* _Extrait étudié_:
Présenté comme une condition de recevabilité des demandes en justice, l’intérêt pour agir [1] échappe à toute tentative de définition. Le Doyen Vedel reconnaît que « rien n’est plus difficile à définir que la notion d’intérêt à agir, et qu’il faut même douter que l’on puisse en donner une formule entièrement rationnelle » [2]. De son coté, R. Bonnard disait en 1935 que « c’est une formule vague qui aurait besoin d’être précisée » [3]. Ces tentatives de définition de l’intérêt pour agir n’ont pas donné lieu à une définition claire. Elles ont posé un problème de distinction entre l’intérêt pour agir et certaines notions voisines comme : le droit, la qualité et la capacité qu’est l’aptitude d’ester en justice. L’intérêt doit être, personnel, légitime, direct et certain.

S’agit d’une condition fondamentale de recevabilité pour tout recours juridictionnelle, l’intérêt pour agir est laissé à l’appréciation du juge. D’ailleurs, le Tribunal Administratif (TA) tunisien a rappelé que l’intérêt pour agir constitue un moyen d’ordre public et par conséquent le juge peut le soulever d’office afin d’assurer la protection des droits des citoyens [4]. Avant la révolution, le TA avait constamment écarté du cercle de l’intérêt à agir la qualité de contribuable [5]. Cependant, après la révolution du 14 janvier 2011, l’intérêt pour agir a connu une évolution remarquable. D’où se pose la question de l’étendu de cercle de l’intérêt pour agir suite à cette révolution ?

L’intérêt à agir a été étendu au sens large après la révolution. A travers la qualité du contribuable (A) et celle d’électeur (B), le TA a donné raison au plaignant pour contester toute décision ayant pour effet de peser financièrement sur le budget de l’Etat. Le TA a accepté le recours intenté par une « association » (C), ce qui reflète un élargissement considérable du champ de l’intérêt collectif.

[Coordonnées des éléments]

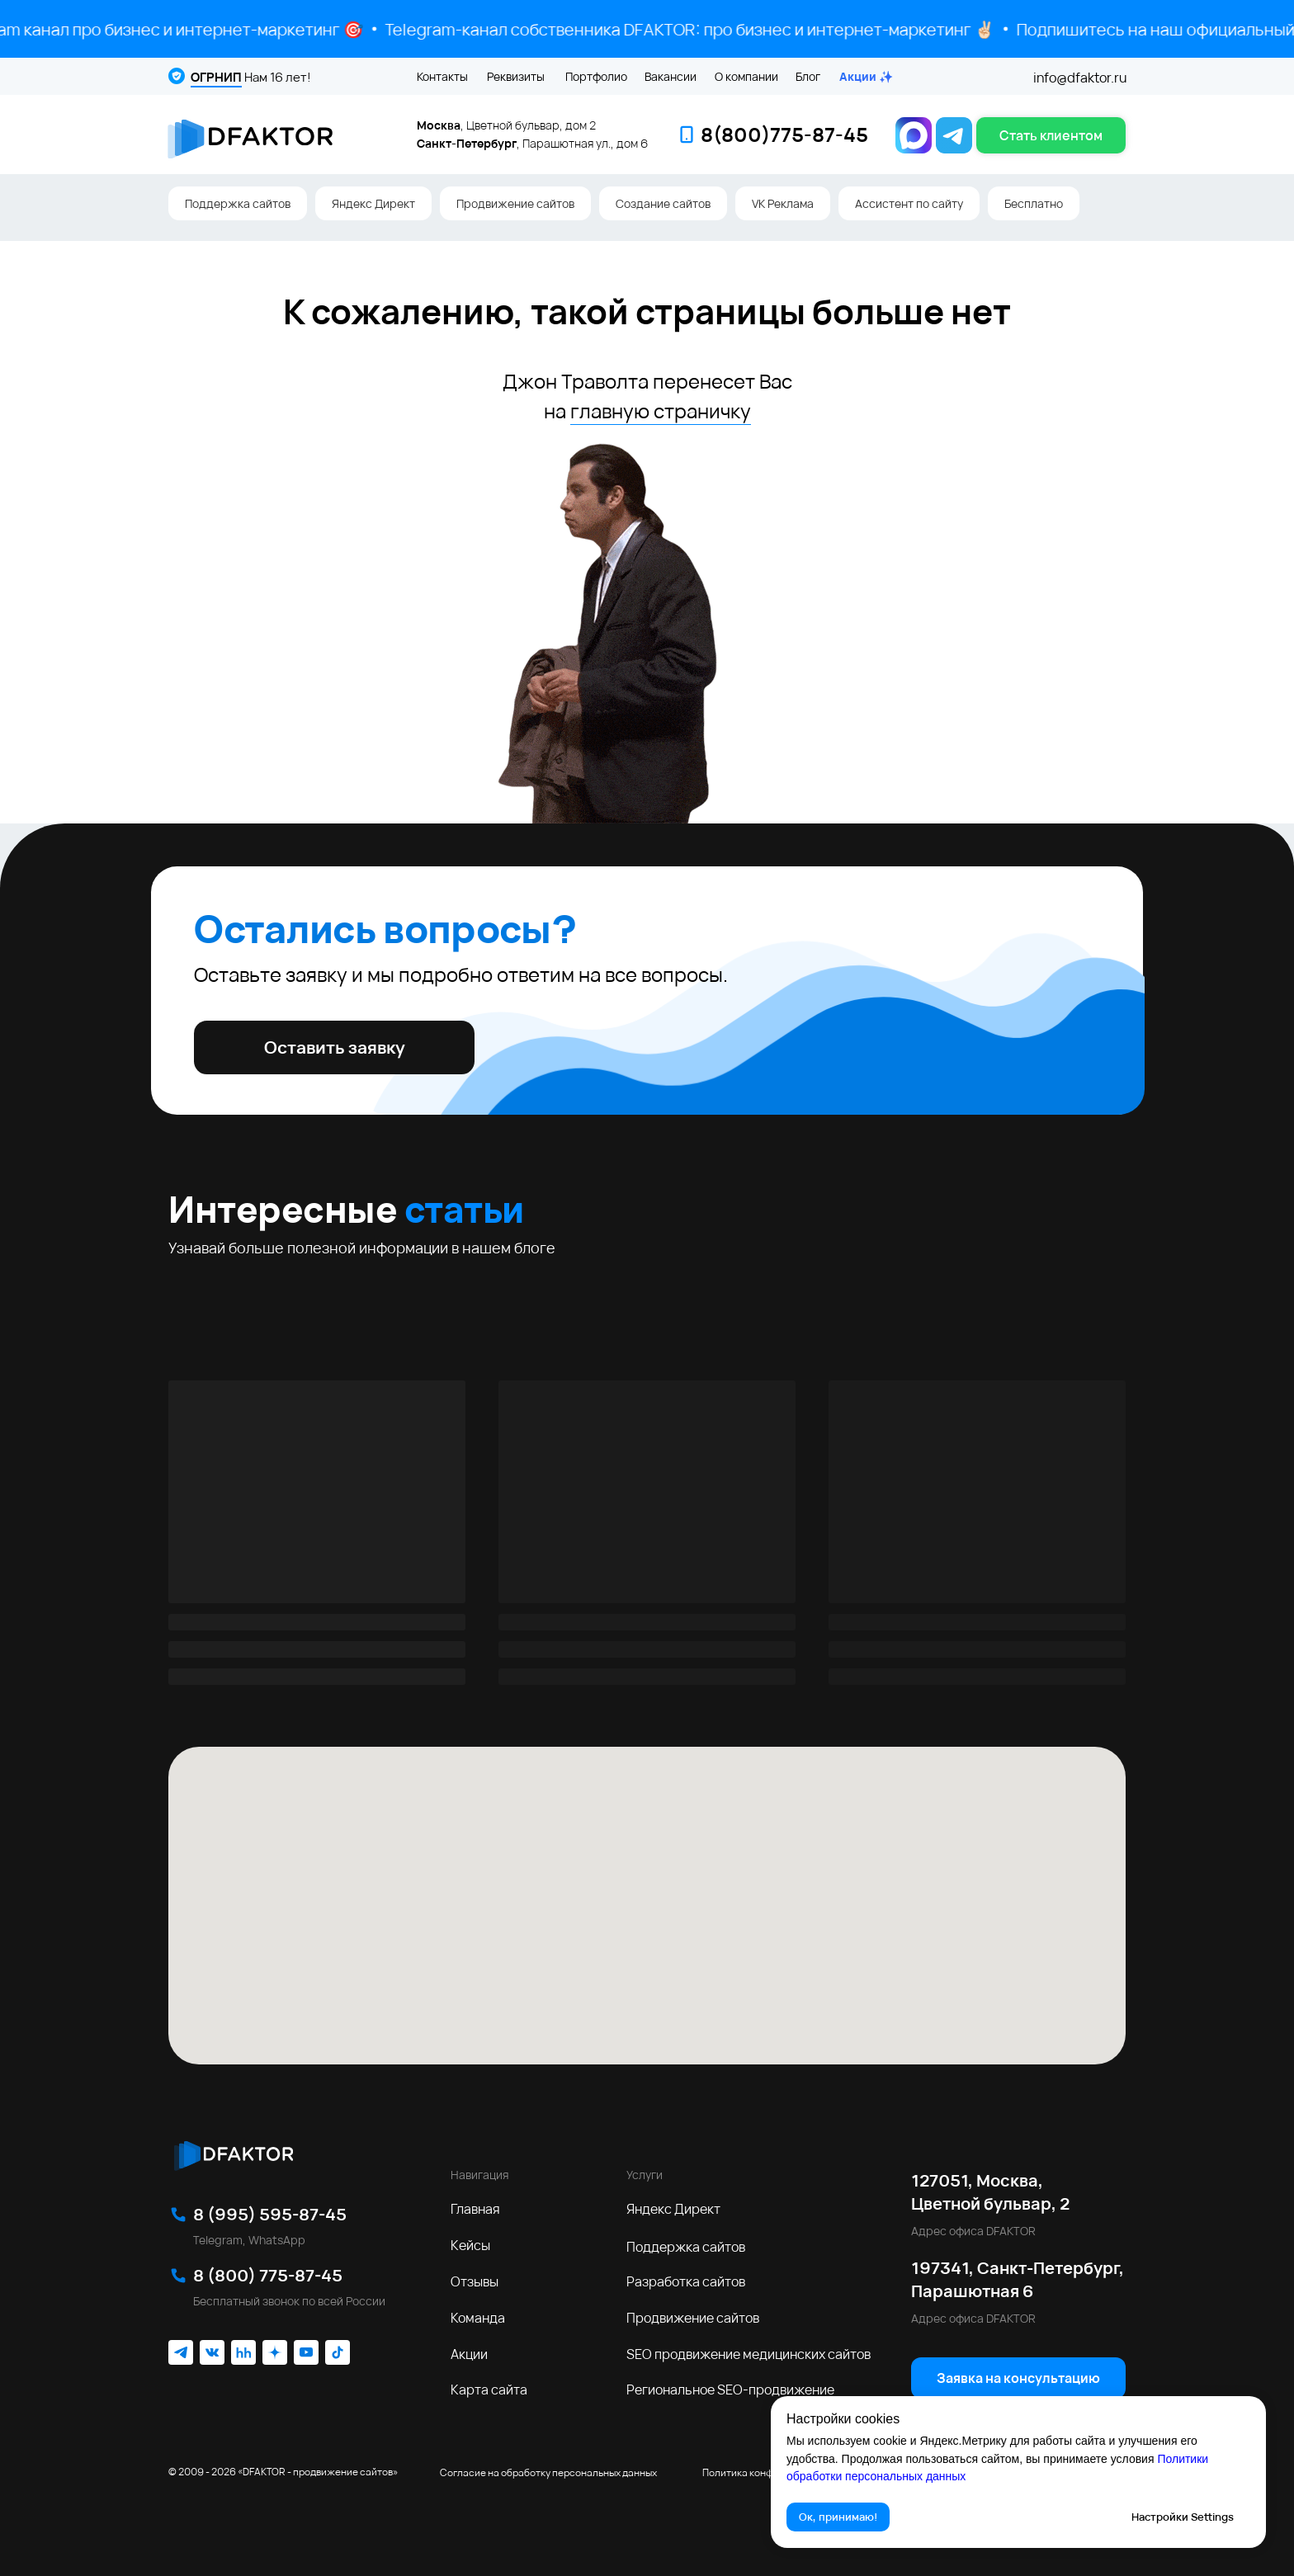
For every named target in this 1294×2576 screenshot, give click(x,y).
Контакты (442, 76)
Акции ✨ (866, 76)
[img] (233, 2153)
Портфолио (596, 76)
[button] (1051, 135)
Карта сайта (489, 2389)
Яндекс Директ (373, 203)
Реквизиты (516, 76)
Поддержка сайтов (237, 203)
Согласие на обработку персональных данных (548, 2472)
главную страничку (660, 410)
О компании (746, 76)
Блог (808, 76)
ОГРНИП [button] (216, 77)
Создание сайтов (663, 203)
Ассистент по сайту (909, 203)
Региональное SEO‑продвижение (730, 2389)
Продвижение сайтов (515, 203)
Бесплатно (1033, 203)
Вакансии (671, 76)
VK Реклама (783, 203)
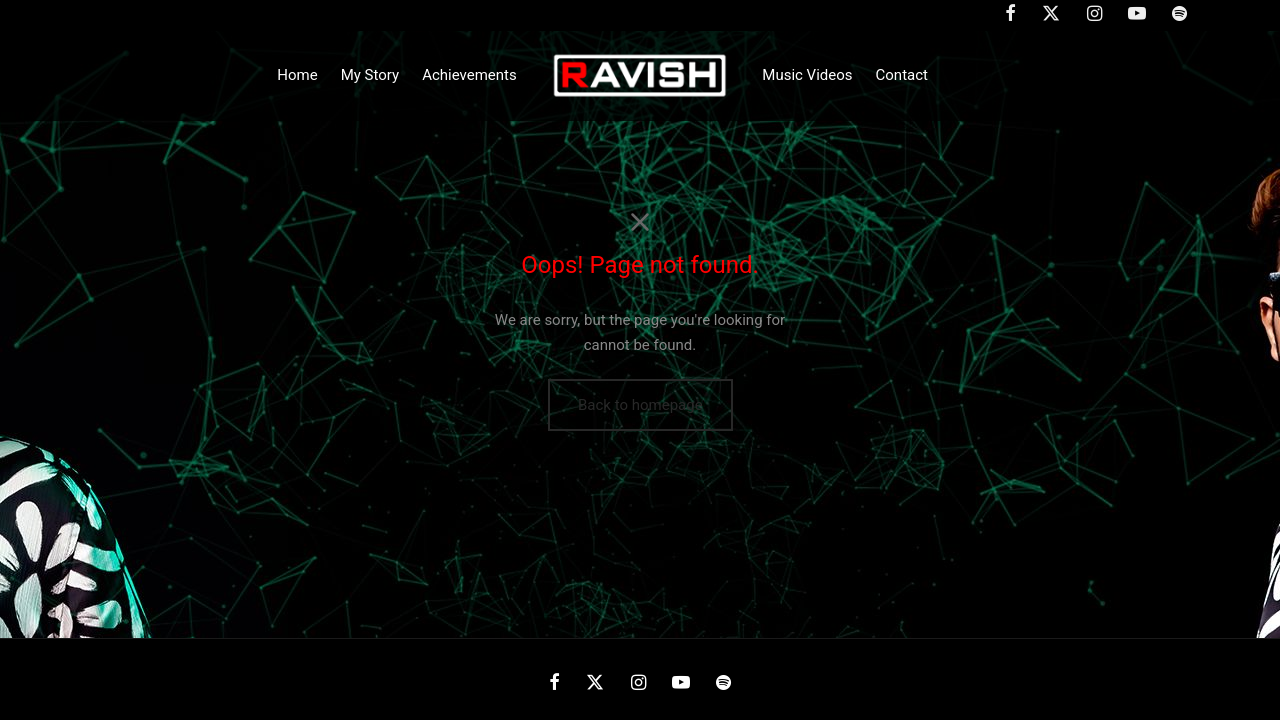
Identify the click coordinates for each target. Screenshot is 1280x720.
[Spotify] (723, 683)
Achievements (469, 75)
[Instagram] (637, 683)
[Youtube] (681, 683)
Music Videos (807, 75)
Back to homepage (640, 405)
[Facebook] (554, 683)
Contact (902, 75)
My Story (370, 75)
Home (297, 75)
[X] (595, 683)
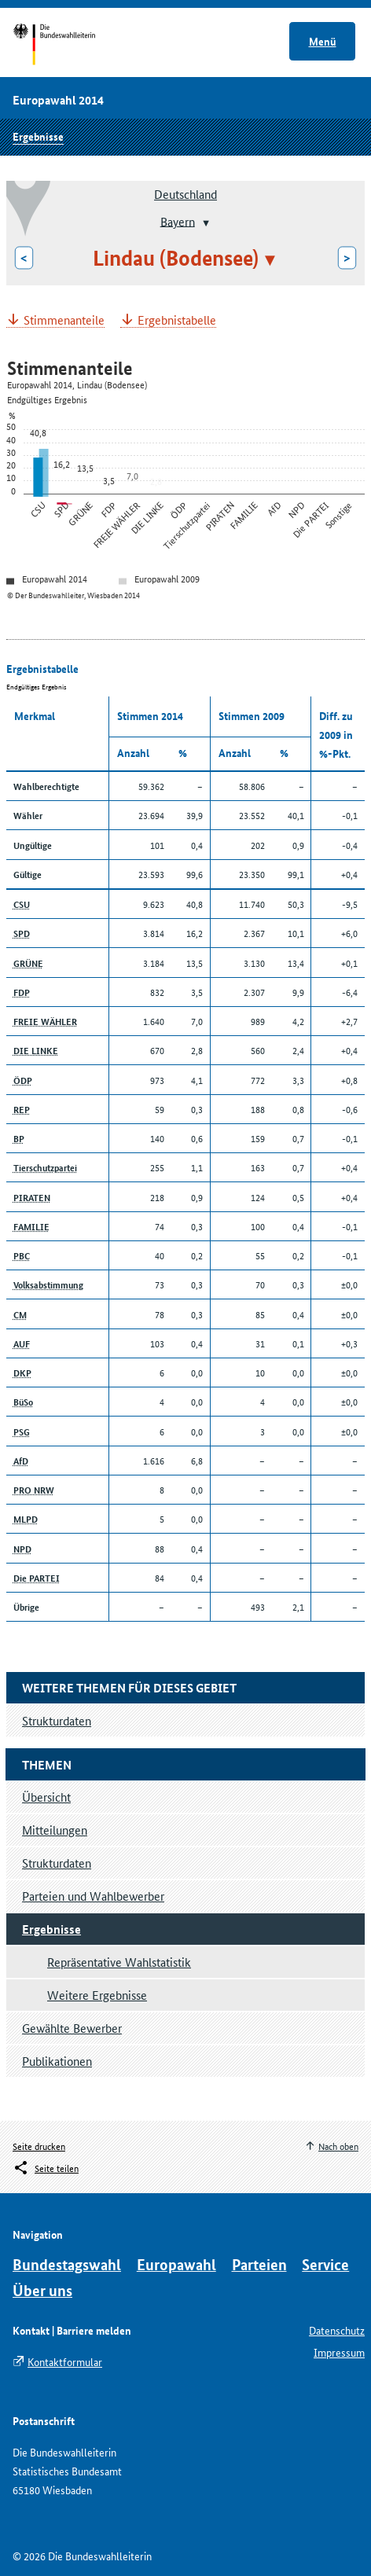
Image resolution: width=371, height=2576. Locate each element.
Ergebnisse (38, 136)
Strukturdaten (56, 1862)
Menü (322, 41)
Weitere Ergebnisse (97, 1994)
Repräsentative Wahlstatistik (119, 1961)
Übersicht (46, 1796)
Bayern (177, 220)
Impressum (339, 2352)
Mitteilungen (54, 1829)
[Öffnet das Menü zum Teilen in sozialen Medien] (46, 2168)
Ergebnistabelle (177, 320)
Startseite (69, 46)
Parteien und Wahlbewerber (93, 1895)
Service (325, 2264)
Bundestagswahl (67, 2264)
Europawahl (176, 2264)
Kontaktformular (65, 2361)
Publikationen (57, 2060)
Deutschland (185, 194)
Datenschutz (337, 2330)
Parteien (259, 2264)
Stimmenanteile (64, 320)
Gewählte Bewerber (72, 2027)
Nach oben (338, 2145)
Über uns (42, 2290)
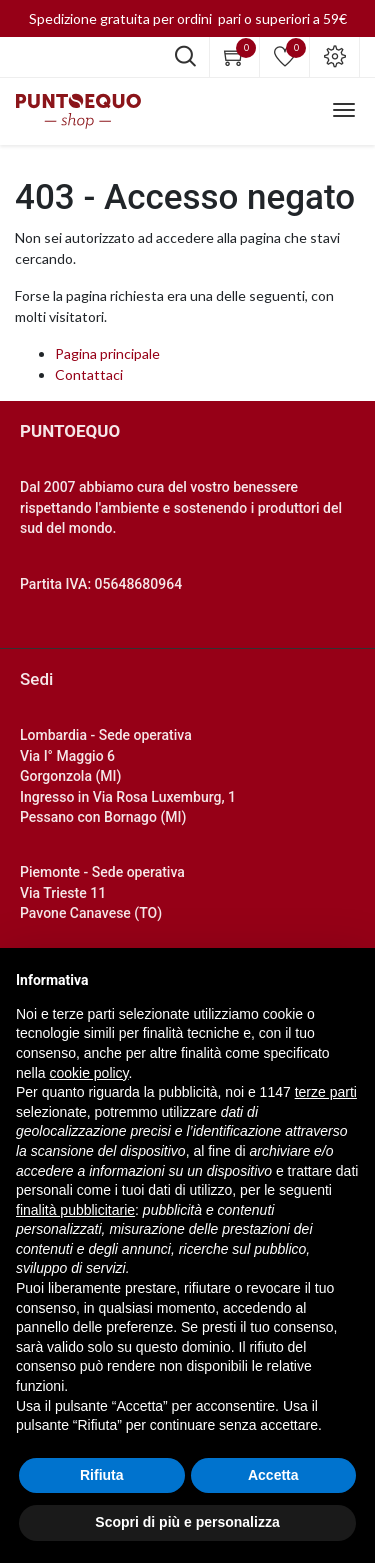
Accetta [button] (273, 1475)
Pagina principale (107, 353)
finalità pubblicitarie (75, 1210)
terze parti (326, 1092)
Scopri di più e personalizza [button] (187, 1522)
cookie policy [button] (88, 1073)
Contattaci (89, 374)
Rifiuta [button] (102, 1475)
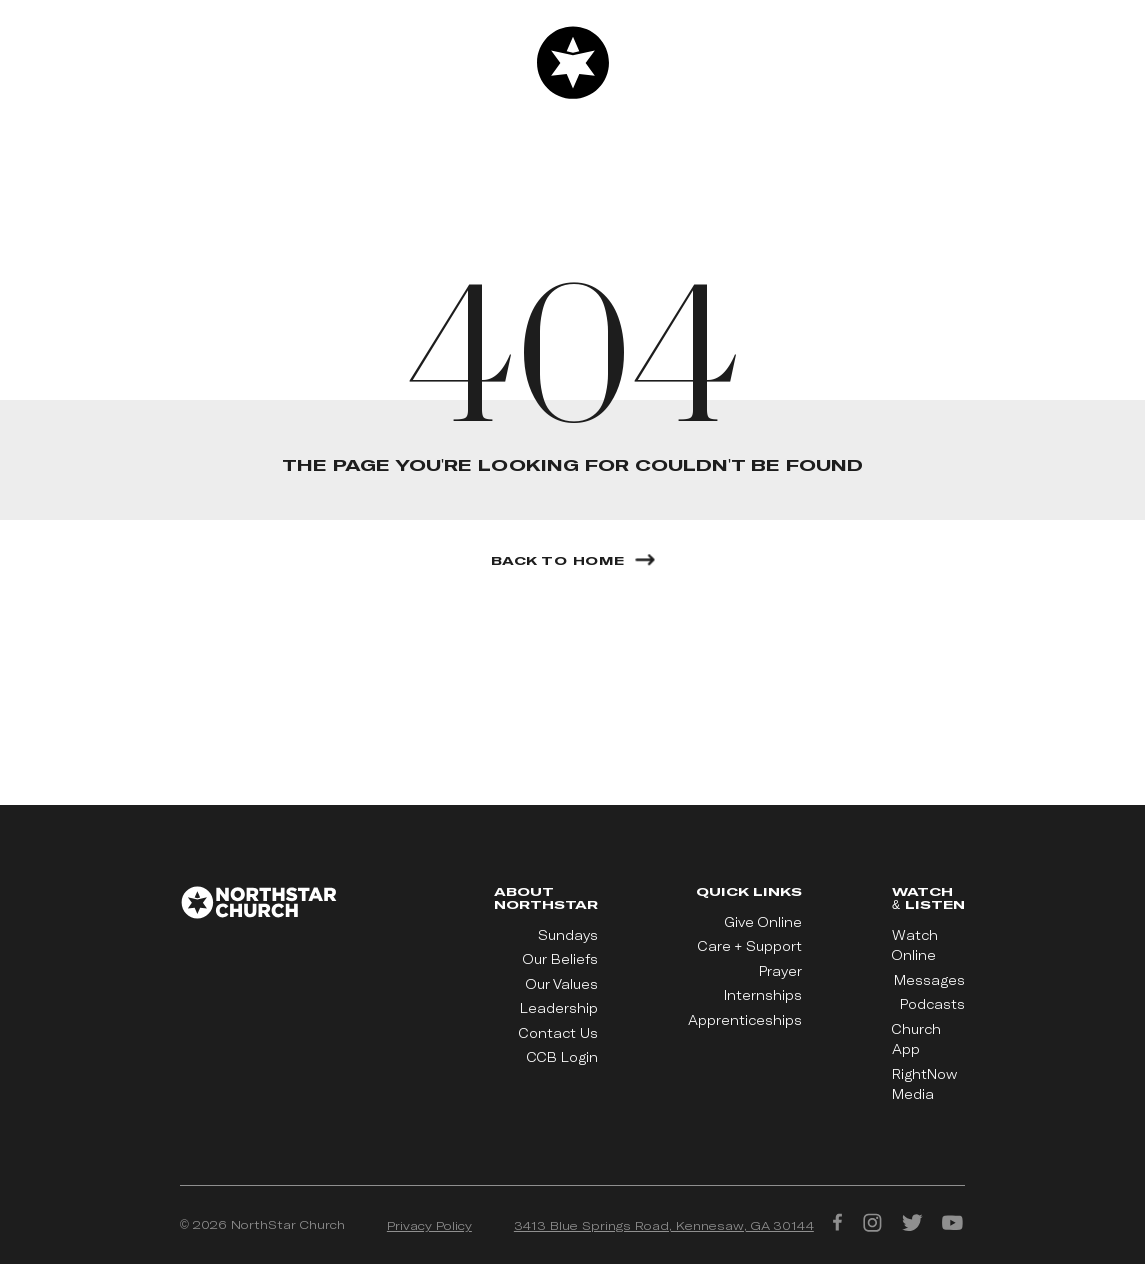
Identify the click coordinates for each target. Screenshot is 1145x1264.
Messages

* _Exercices_:
A: D'après l'extrait sur l'intérêt pour agir, pourquoi le juge peut-il soulever d'office cette condition ? Répondez en une à trois phrases.
B: Selon l'extrait sur l'intérêt pour agir, quels caractères l'intérêt doit-il présenter ?
Les lignes de données ne sont pas utiles ici.

* _Corrigé_:
A: Selon le Tribunal Administratif tunisien, l'intérêt pour agir constitue un moyen d'ordre public. Par conséquent, le juge peut le soulever d'office afin d'assurer la protection des droits des citoyens.

B: Il doit être personnel, légitime, direct et certain.